Oh, I know. The hockey puck wasn't a great design. And Macally mice sold really well back then, as did ADB > USB adapters and snap-on mouse covers, I've still got a new in box one of those somewhere.Funnily enough, this was the excuse that I and many of my colleagues used when explaining the puck mouse to customers back when that was the thing that came with all desktop Macs. "It has a bump on the middle of the button to keep your hand oriented. It is meant to be gripped by your fingertips instead of resting your palm. Orient the mouse then curl your fingers over to keep it in the correct position and it works great." And actually, it did work quite well.
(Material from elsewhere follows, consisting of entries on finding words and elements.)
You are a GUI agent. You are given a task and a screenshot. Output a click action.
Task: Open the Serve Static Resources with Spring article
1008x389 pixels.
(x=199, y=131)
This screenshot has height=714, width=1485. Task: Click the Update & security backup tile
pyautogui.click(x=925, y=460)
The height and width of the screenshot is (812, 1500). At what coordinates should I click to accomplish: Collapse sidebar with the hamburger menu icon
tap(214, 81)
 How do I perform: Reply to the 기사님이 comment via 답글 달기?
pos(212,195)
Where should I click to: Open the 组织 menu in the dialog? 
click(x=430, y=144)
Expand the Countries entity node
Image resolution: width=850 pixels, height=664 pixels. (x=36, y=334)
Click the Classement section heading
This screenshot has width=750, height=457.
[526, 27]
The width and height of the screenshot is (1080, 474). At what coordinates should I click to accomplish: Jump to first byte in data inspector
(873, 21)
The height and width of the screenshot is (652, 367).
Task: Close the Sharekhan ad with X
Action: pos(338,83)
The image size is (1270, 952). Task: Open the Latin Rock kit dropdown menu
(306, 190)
The thing is, though, that "correct positioning" lessons don't matter. As soon as you have to give a tutorial on how to use a mouse correctly, you've already lost the "it just works" battle. Because that thing that is supposed to be second-nature and work right out-of-the-box doesn't actually work intuitively.
We sold a lot - and I mean A LOT - of Macally mice in the late 90's and early 00's.
No Apple mouse before or after had that level of replacement.
The first hockey puck didn't even have the bump, that was a later concession to how much of a problem a round mouse was. But as far as tutorials on how to use a mouse correctly, almost everybody had to have those in the early '80s when mice were a new thing, lots of people didn't automatically know how to use it. And there were lots of people complaining about it, they didn't like having to move a hand away from the keyboard, claimed it slowed them down.
And the best fix for the round mouse was just pulling the colored panels off. It took just enough of the round shape away that it was easy to position it. Wasn't as pretty, was a lot easier to grab without looking at it.